### PROBLEM TO SOLVE
Reproduce each line below without any alteration.

########

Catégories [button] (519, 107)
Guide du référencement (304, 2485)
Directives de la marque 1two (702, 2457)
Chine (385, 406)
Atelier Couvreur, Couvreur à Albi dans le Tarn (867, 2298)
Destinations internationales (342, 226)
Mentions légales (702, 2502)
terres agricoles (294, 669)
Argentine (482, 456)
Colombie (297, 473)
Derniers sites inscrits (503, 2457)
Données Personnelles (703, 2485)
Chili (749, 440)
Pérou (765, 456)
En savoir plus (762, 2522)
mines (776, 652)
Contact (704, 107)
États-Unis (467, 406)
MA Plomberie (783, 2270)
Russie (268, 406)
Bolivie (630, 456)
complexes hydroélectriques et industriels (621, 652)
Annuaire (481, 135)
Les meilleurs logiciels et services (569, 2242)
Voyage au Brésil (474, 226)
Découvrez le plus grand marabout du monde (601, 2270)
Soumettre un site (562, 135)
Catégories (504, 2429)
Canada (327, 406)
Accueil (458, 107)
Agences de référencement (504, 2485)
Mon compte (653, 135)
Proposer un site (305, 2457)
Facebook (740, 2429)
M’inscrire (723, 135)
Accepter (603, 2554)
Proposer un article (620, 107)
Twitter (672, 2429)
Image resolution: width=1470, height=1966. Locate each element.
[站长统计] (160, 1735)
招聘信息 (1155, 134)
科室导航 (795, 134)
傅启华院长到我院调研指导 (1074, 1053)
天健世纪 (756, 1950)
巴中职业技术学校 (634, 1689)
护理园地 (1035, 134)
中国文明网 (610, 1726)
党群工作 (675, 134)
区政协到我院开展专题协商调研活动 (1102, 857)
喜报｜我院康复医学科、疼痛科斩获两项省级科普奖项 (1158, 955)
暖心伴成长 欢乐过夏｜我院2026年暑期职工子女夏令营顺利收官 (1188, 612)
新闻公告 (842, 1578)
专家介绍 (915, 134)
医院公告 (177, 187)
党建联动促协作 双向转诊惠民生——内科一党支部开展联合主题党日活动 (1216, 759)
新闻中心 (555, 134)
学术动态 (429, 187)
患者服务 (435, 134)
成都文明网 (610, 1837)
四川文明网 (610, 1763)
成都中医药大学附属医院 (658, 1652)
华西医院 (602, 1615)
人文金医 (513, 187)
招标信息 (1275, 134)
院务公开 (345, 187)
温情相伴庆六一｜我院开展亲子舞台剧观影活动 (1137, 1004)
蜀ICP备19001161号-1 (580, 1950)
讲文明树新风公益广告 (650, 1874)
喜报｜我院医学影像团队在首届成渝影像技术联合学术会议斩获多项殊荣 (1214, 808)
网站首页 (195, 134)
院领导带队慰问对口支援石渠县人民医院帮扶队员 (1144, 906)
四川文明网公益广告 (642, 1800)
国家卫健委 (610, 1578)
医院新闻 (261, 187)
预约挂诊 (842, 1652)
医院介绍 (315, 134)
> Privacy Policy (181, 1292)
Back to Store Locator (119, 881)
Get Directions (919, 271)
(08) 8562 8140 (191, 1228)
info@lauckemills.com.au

########

### SOLUTION
Catégories [button] (519, 107)
Guide du référencement (304, 2485)
Directives de la marque 1two (702, 2457)
Chine (385, 406)
Atelier Couvreur, Couvreur à Albi dans le Tarn (867, 2298)
Destinations internationales (342, 226)
Mentions légales (702, 2502)
terres agricoles (294, 669)
Argentine (482, 456)
Colombie (297, 473)
Derniers sites inscrits (503, 2457)
Données Personnelles (703, 2485)
Chili (749, 440)
Pérou (765, 456)
En savoir plus (762, 2522)
mines (776, 652)
Contact (704, 107)
États-Unis (467, 406)
MA Plomberie (783, 2270)
Russie (268, 406)
Bolivie (630, 456)
complexes hydroélectriques et industriels (621, 652)
Annuaire (481, 135)
Les meilleurs logiciels et services (569, 2242)
Voyage au Brésil (474, 226)
Découvrez le plus grand marabout du monde (601, 2270)
Soumettre un site (562, 135)
Catégories (504, 2429)
Canada (327, 406)
Accueil (458, 107)
Agences de référencement (504, 2485)
Mon compte (653, 135)
Proposer un site (305, 2457)
Facebook (740, 2429)
M’inscrire (723, 135)
Accepter (603, 2554)
Proposer un article (620, 107)
Twitter (672, 2429)
Image resolution: width=1470, height=1966. Locate each element.
[站长统计] (160, 1735)
招聘信息 (1155, 134)
科室导航 (795, 134)
傅启华院长到我院调研指导 (1074, 1053)
天健世纪 (756, 1950)
巴中职业技术学校 (634, 1689)
护理园地 (1035, 134)
中国文明网 (610, 1726)
党群工作 (675, 134)
区政协到我院开展专题协商调研活动 (1102, 857)
喜报｜我院康复医学科、疼痛科斩获两项省级科普奖项 (1158, 955)
暖心伴成长 欢乐过夏｜我院2026年暑期职工子女夏令营顺利收官 (1188, 612)
新闻公告 (842, 1578)
专家介绍 (915, 134)
医院公告 (177, 187)
党建联动促协作 双向转诊惠民生——内科一党支部开展联合主题党日活动 (1216, 759)
新闻中心 (555, 134)
学术动态 (429, 187)
患者服务 (435, 134)
成都文明网 (610, 1837)
四川文明网 (610, 1763)
成都中医药大学附属医院 (658, 1652)
华西医院 (602, 1615)
人文金医 (513, 187)
招标信息 (1275, 134)
院务公开 (345, 187)
温情相伴庆六一｜我院开展亲子舞台剧观影活动 (1137, 1004)
蜀ICP备19001161号-1 (580, 1950)
讲文明树新风公益广告 (650, 1874)
喜报｜我院医学影像团队在首届成渝影像技术联合学术会议斩获多项殊荣 (1214, 808)
网站首页 (195, 134)
院领导带队慰问对口支援石渠县人民医院帮扶队员 (1144, 906)
四川文明网公益广告 (642, 1800)
国家卫健委 (610, 1578)
医院新闻 (261, 187)
预约挂诊 (842, 1652)
医院介绍 (315, 134)
> Privacy Policy (181, 1292)
Back to Store Locator (119, 881)
Get Directions (919, 271)
(08) 8562 8140 (191, 1228)
info@lauckemills.com.au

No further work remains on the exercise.